Le gisement local se lit dans les mêmes données : 252 diagnostics publiés pour 1 000 résidences principales, un bassin de travaux structuré autour de CA Rambouillet Territoires, de l'ordre de 590 maisons individuelles. Ce volume ne préjuge d'aucune éligibilité individuelle : il indique seulement où se concentrent, à Sonchamp, les situations où le scénario décrit sur cette page a le plus de chances d'être pertinent.
à Sonchamp, la densité de diagnostics publiés donne la mesure du parc concerné par les étiquettes les plus dégradées. On relève 1 678 habitants, 2.56 personne(s) par logement, 90 % de maisons individuelles, en zone climatique H1a. Ces valeurs ne décident d'aucun projet à elles seules, mais elles fixent l'ordre de grandeur dans lequel un chiffrage à Sonchamp est crédible.
Le taux de TVA n'est pas un détail sur ce type de chantier : à 5,5 %, la sortie d'une étiquette F ou G facturé 1 784 500 € TTC à Sonchamp supporte 93 031 € de taxe. Une facturation à 20 % par erreur renchérit le projet de plusieurs milliers d'euros et se rattrape mal après coup.

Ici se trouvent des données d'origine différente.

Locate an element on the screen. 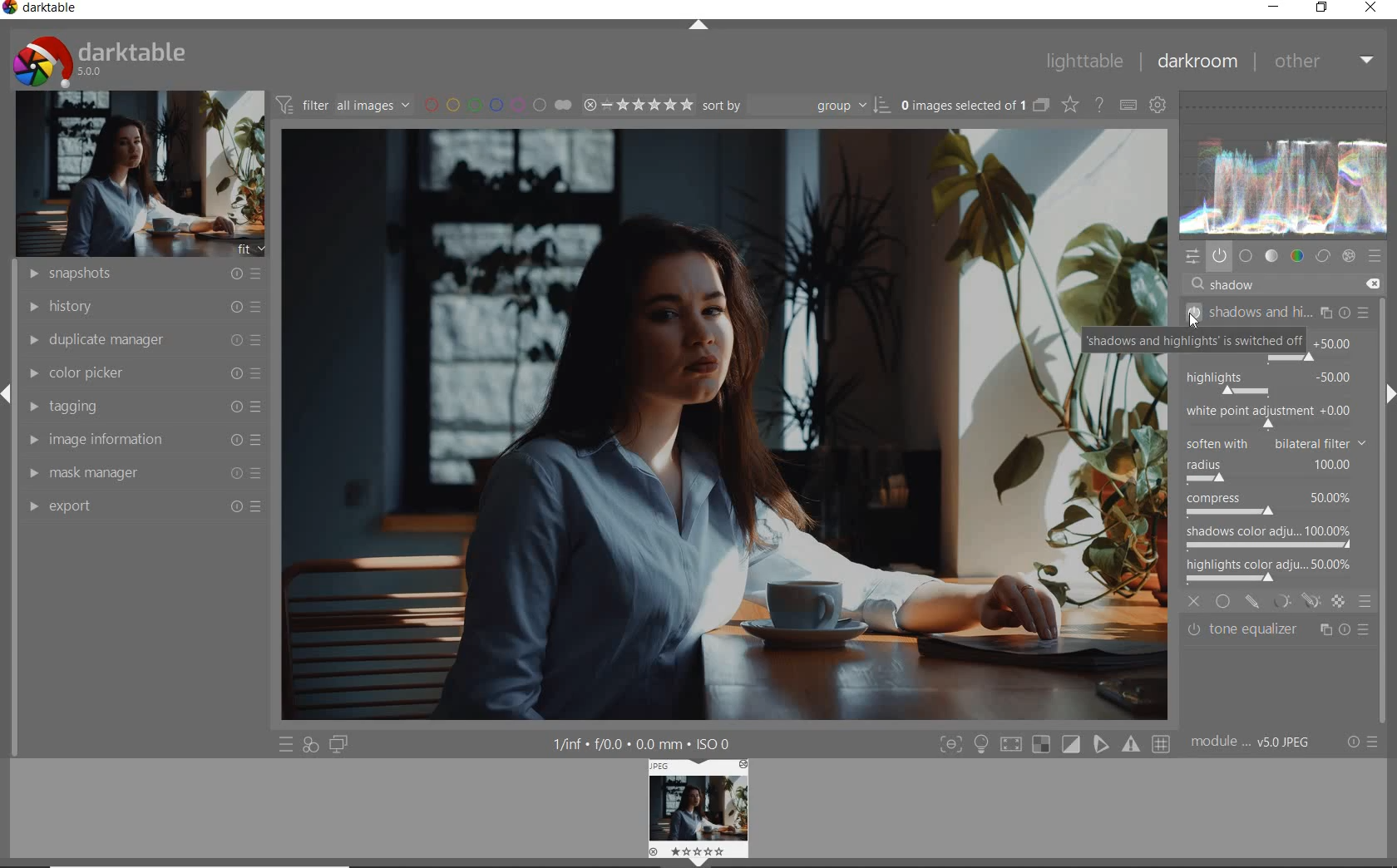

Maisons ou logements collectifs, la réponse technique diffère : à Sonchamp, la part de maisons atteint 90 % du parc (590 logements). Pour la sortie d'une étiquette F ou G, cela signifie que le calendrier locatif et la date d'effet du bail conditionne la majorité des chantiers plutôt qu'une minorité de cas.
La part de propriétaires occupants — 85 % à Sonchamp — dessine le volume de projets réellement engageables à court terme sur la sortie d'une étiquette F ou G, soit environ 560 logements. Le reste du parc suppose un montage locatif, avec ses propres conditions d'éligibilité.

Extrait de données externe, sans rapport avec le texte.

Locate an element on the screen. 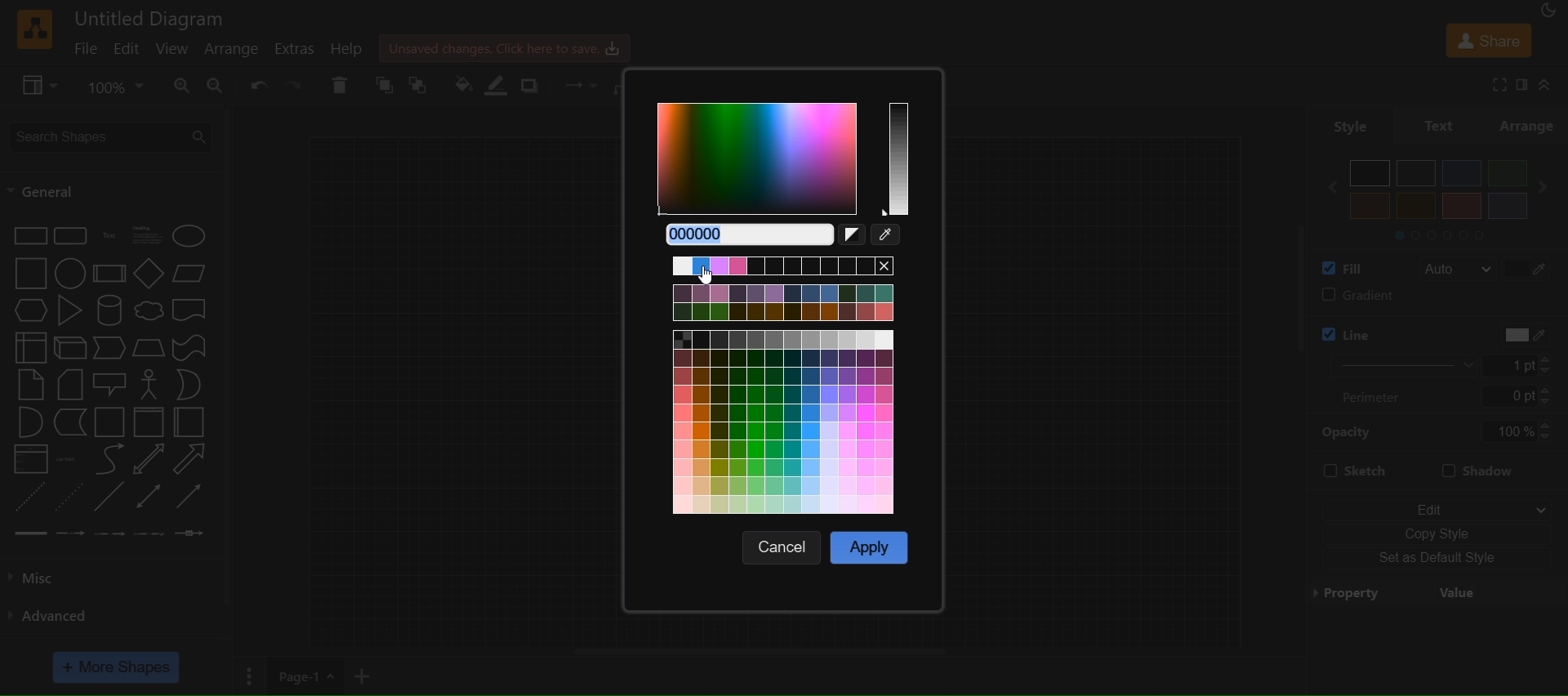 Image resolution: width=1568 pixels, height=696 pixels. zoom is located at coordinates (117, 85).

Combien de logement classé F ou G exactement ? À Sonchamp, le logement de référence de 115 m² situé en zone H1a en compte environ 43 pour la sortie d'une étiquette F ou G. La dépense attendue s'établit dès lors entre 1 204 000 € et 2 365 000 € TTC (28 000–55 000 € l'unité), pour une assiette éligible plafonnée à 40 000 € HT.

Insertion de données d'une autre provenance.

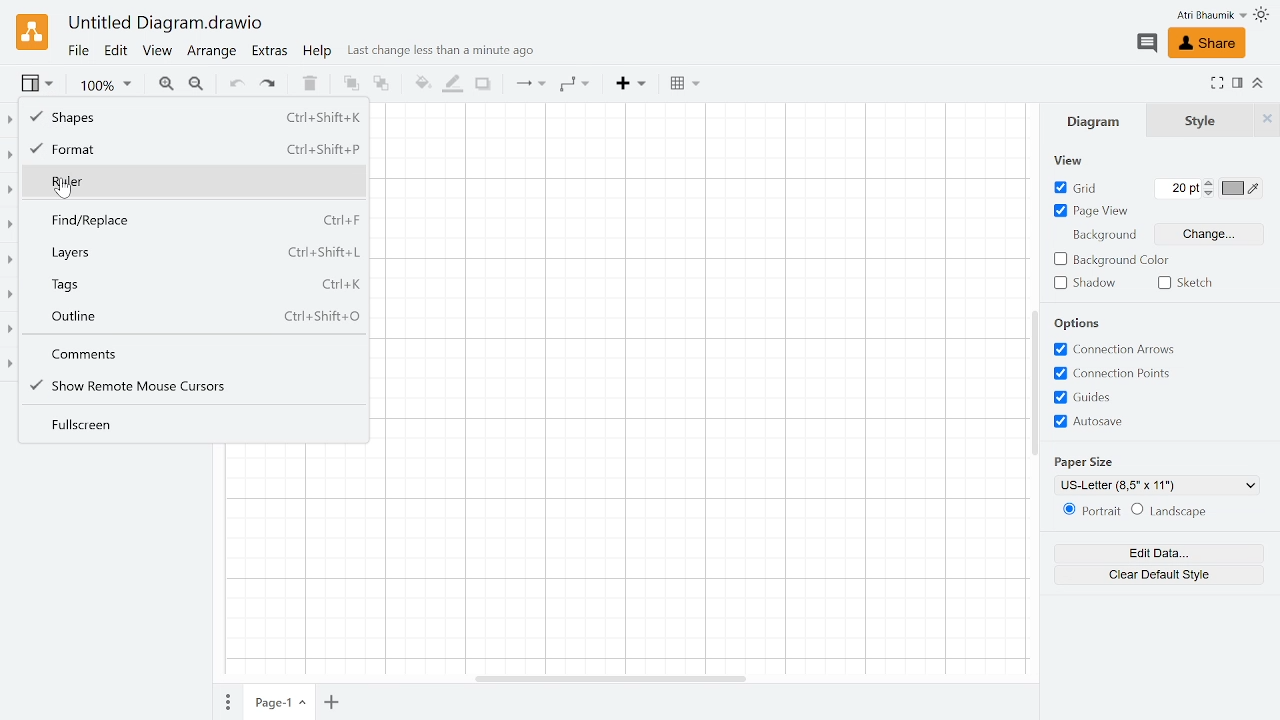 The width and height of the screenshot is (1280, 720). What do you see at coordinates (198, 425) in the screenshot?
I see `Fullscreen` at bounding box center [198, 425].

La zone climatique n'est pas un détail administratif : à Sonchamp, en zone H1a, la base conventionnelle retenue est de 250 kWh/m²/an. C'est elle qui fixe le retour sur investissement de la sortie d'une étiquette F ou G et qui explique qu'un même ouvrage soit prioritaire ici et secondaire dans une zone plus tempérée.
Deux classes ou trois, la différence est d'abord financière : 30 000 € HT contre 40 000 € HT d'assiette à Sonchamp. La sortie de passoire pesant environ 1 784 500 €, il reste à comparer le coût du lot supplémentaire au gain d'aide obtenu en franchissant le palier.
L'écueil le plus coûteux reste un scénario calé sur une seule classe, insuffisant pour relouer. Sa reprise après coup coûte couramment 10 à 20 % du poste, soit 178 450 € à 356 900 € sur le chiffrage retenu à Sonchamp — un montant qui n'est jamais couvert une seconde fois par l'aide, déjà consommée.